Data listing
— START —
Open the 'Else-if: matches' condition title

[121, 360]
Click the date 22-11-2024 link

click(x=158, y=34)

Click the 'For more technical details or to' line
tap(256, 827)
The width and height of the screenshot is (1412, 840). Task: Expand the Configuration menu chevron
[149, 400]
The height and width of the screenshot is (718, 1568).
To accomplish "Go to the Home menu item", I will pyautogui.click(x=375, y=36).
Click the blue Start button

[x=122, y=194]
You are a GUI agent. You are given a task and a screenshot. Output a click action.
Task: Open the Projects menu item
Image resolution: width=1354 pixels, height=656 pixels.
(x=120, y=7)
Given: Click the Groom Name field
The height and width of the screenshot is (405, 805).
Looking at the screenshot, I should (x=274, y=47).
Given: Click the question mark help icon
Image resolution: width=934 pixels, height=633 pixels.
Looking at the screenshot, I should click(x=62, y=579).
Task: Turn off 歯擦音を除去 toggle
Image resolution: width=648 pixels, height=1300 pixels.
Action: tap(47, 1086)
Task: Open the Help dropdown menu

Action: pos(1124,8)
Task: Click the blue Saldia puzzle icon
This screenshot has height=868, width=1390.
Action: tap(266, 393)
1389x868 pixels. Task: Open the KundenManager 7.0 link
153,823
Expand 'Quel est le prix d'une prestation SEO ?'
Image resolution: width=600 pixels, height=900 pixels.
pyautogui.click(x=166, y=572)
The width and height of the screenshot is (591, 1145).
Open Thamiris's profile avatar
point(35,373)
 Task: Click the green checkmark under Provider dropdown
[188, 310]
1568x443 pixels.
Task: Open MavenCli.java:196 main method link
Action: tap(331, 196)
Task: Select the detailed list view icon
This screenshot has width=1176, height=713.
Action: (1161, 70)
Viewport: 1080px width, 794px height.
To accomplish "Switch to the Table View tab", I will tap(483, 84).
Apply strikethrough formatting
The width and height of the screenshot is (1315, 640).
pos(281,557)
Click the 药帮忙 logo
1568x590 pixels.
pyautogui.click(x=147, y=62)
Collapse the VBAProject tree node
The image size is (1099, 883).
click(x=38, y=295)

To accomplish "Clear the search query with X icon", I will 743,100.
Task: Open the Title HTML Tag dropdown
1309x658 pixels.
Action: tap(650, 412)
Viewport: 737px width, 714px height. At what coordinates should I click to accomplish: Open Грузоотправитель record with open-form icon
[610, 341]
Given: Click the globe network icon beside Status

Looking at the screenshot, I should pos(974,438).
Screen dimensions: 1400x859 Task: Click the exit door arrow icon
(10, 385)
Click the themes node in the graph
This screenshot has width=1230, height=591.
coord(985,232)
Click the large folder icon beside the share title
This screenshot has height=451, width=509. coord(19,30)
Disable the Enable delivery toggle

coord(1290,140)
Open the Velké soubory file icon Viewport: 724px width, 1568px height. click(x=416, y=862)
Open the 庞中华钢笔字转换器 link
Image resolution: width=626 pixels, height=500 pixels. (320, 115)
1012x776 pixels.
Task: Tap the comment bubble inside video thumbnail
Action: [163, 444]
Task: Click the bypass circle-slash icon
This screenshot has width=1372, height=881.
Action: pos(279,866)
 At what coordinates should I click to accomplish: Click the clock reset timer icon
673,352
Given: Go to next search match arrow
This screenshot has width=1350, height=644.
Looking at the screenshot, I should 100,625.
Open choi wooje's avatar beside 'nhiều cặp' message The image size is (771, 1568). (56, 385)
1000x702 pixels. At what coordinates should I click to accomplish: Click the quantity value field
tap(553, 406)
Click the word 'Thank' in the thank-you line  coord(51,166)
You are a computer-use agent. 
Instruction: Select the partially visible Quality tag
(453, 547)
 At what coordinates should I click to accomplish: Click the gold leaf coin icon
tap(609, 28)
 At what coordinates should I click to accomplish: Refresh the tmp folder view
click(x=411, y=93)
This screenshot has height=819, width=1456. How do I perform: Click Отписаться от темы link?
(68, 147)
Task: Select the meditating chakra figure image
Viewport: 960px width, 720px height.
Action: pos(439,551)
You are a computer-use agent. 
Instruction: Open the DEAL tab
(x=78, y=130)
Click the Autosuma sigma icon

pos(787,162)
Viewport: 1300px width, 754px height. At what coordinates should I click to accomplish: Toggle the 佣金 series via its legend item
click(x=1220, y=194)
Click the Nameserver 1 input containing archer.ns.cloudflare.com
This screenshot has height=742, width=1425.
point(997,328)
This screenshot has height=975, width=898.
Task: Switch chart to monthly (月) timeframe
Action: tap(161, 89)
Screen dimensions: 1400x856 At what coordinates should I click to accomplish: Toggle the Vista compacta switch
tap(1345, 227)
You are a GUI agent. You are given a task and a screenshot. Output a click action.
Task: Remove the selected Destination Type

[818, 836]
— END —
(Task requirements)
Reproduce all of the records above line for line, without changing a single character.

(Exercise result)
Open the 'Else-if: matches' condition title

[121, 360]
Click the date 22-11-2024 link

click(x=158, y=34)

Click the 'For more technical details or to' line
tap(256, 827)
The width and height of the screenshot is (1412, 840). Task: Expand the Configuration menu chevron
[149, 400]
The height and width of the screenshot is (718, 1568).
To accomplish "Go to the Home menu item", I will pyautogui.click(x=375, y=36).
Click the blue Start button

[x=122, y=194]
You are a GUI agent. You are given a task and a screenshot. Output a click action.
Task: Open the Projects menu item
Image resolution: width=1354 pixels, height=656 pixels.
(x=120, y=7)
Given: Click the Groom Name field
The height and width of the screenshot is (405, 805).
Looking at the screenshot, I should (x=274, y=47).
Given: Click the question mark help icon
Image resolution: width=934 pixels, height=633 pixels.
Looking at the screenshot, I should click(x=62, y=579).
Task: Turn off 歯擦音を除去 toggle
Image resolution: width=648 pixels, height=1300 pixels.
Action: tap(47, 1086)
Task: Open the Help dropdown menu

Action: pos(1124,8)
Task: Click the blue Saldia puzzle icon
This screenshot has height=868, width=1390.
Action: tap(266, 393)
1389x868 pixels. Task: Open the KundenManager 7.0 link
153,823
Expand 'Quel est le prix d'une prestation SEO ?'
Image resolution: width=600 pixels, height=900 pixels.
pyautogui.click(x=166, y=572)
The width and height of the screenshot is (591, 1145).
Open Thamiris's profile avatar
point(35,373)
 Task: Click the green checkmark under Provider dropdown
[188, 310]
1568x443 pixels.
Task: Open MavenCli.java:196 main method link
Action: tap(331, 196)
Task: Select the detailed list view icon
This screenshot has width=1176, height=713.
Action: (1161, 70)
Viewport: 1080px width, 794px height.
To accomplish "Switch to the Table View tab", I will tap(483, 84).
Apply strikethrough formatting
The width and height of the screenshot is (1315, 640).
pos(281,557)
Click the 药帮忙 logo
1568x590 pixels.
pyautogui.click(x=147, y=62)
Collapse the VBAProject tree node
The image size is (1099, 883).
click(x=38, y=295)

To accomplish "Clear the search query with X icon", I will 743,100.
Task: Open the Title HTML Tag dropdown
1309x658 pixels.
Action: tap(650, 412)
Viewport: 737px width, 714px height. At what coordinates should I click to accomplish: Open Грузоотправитель record with open-form icon
[610, 341]
Given: Click the globe network icon beside Status

Looking at the screenshot, I should pos(974,438).
Screen dimensions: 1400x859 Task: Click the exit door arrow icon
(10, 385)
Click the themes node in the graph
This screenshot has width=1230, height=591.
coord(985,232)
Click the large folder icon beside the share title
This screenshot has height=451, width=509. coord(19,30)
Disable the Enable delivery toggle

coord(1290,140)
Open the Velké soubory file icon Viewport: 724px width, 1568px height. click(x=416, y=862)
Open the 庞中华钢笔字转换器 link
Image resolution: width=626 pixels, height=500 pixels. (320, 115)
1012x776 pixels.
Task: Tap the comment bubble inside video thumbnail
Action: [163, 444]
Task: Click the bypass circle-slash icon
This screenshot has width=1372, height=881.
Action: pos(279,866)
 At what coordinates should I click to accomplish: Click the clock reset timer icon
673,352
Given: Go to next search match arrow
This screenshot has width=1350, height=644.
Looking at the screenshot, I should 100,625.
Open choi wooje's avatar beside 'nhiều cặp' message The image size is (771, 1568). (56, 385)
1000x702 pixels. At what coordinates should I click to accomplish: Click the quantity value field
tap(553, 406)
Click the word 'Thank' in the thank-you line  coord(51,166)
You are a computer-use agent. 
Instruction: Select the partially visible Quality tag
(453, 547)
 At what coordinates should I click to accomplish: Click the gold leaf coin icon
tap(609, 28)
 At what coordinates should I click to accomplish: Refresh the tmp folder view
click(x=411, y=93)
This screenshot has height=819, width=1456. How do I perform: Click Отписаться от темы link?
(68, 147)
Task: Select the meditating chakra figure image
Viewport: 960px width, 720px height.
Action: pos(439,551)
You are a computer-use agent. 
Instruction: Open the DEAL tab
(x=78, y=130)
Click the Autosuma sigma icon

pos(787,162)
Viewport: 1300px width, 754px height. At what coordinates should I click to accomplish: Toggle the 佣金 series via its legend item
click(x=1220, y=194)
Click the Nameserver 1 input containing archer.ns.cloudflare.com
This screenshot has height=742, width=1425.
point(997,328)
This screenshot has height=975, width=898.
Task: Switch chart to monthly (月) timeframe
Action: tap(161, 89)
Screen dimensions: 1400x856 At what coordinates should I click to accomplish: Toggle the Vista compacta switch
tap(1345, 227)
You are a GUI agent. You are given a task and a screenshot. Output a click action.
Task: Remove the selected Destination Type

[818, 836]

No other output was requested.